[Dataset entries]
>>>>
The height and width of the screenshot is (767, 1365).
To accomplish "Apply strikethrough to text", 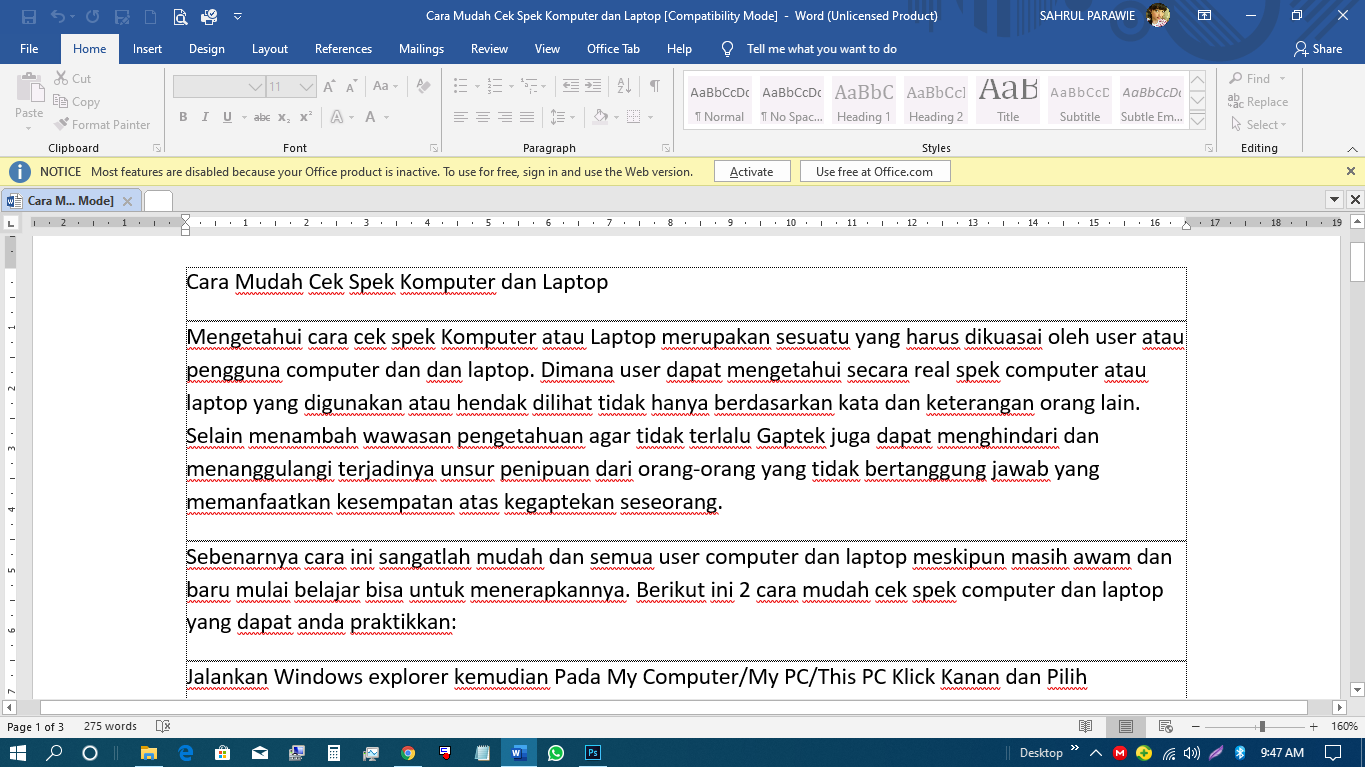I will click(x=261, y=117).
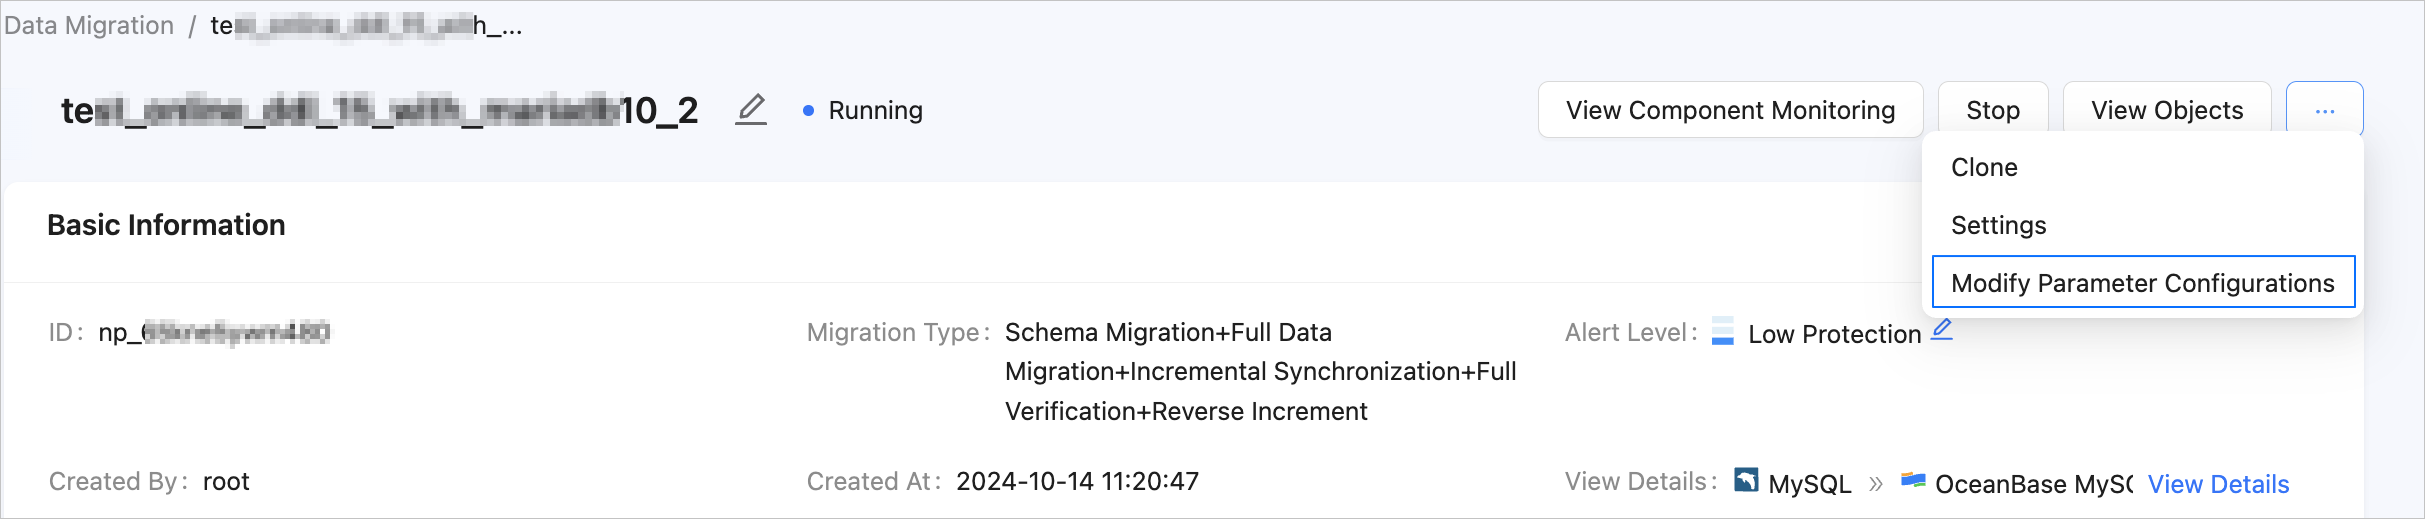Open the three-dot more actions menu
Screen dimensions: 2425x519
click(x=2325, y=110)
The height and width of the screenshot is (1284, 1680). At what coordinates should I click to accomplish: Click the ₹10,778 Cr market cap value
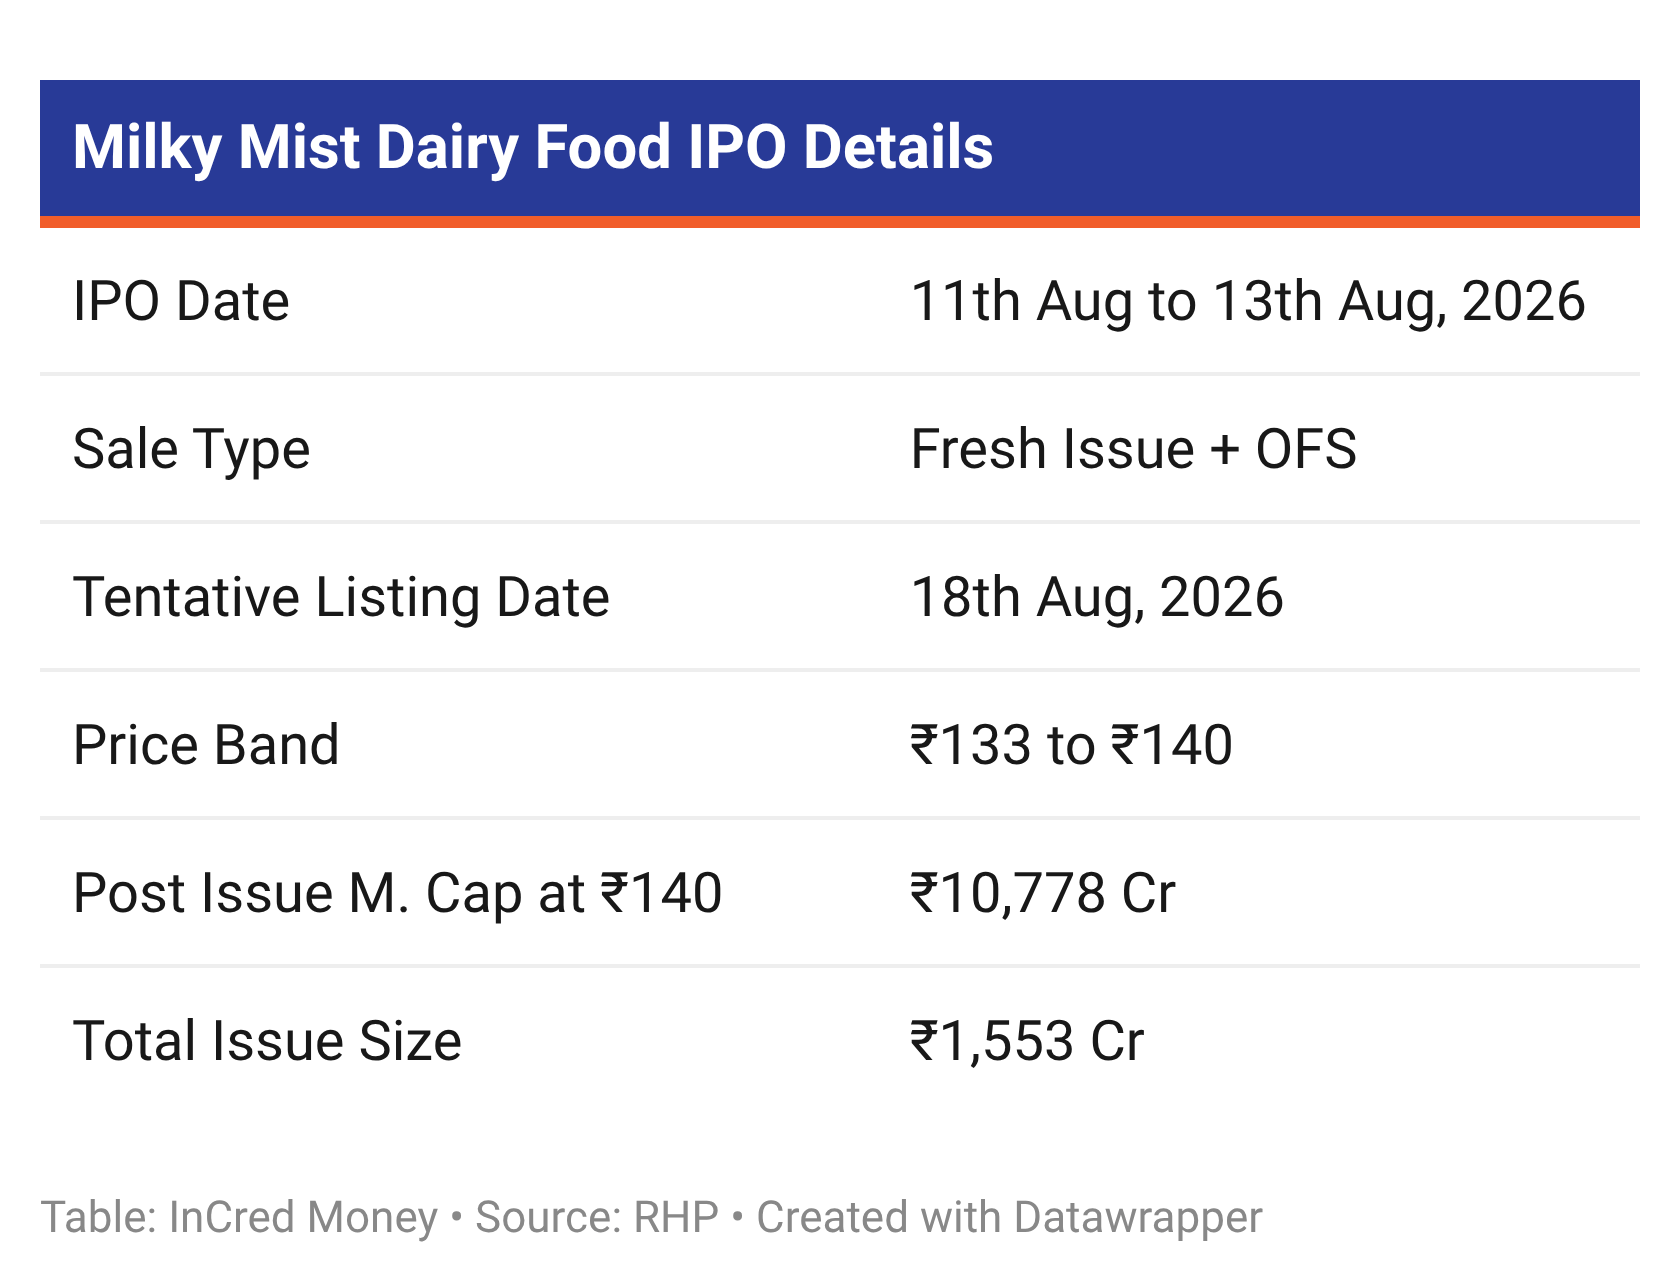[x=1043, y=894]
<<<<
Problem to work on:
Repeat only the lines from the one holding "The height and width of the screenshot is (1284, 1680)." through the last line of the data, inclusive. Keep the pictures out.

Result:
The height and width of the screenshot is (1284, 1680). At what coordinates should I click to accomplish: Click the ₹10,778 Cr market cap value
[x=1043, y=894]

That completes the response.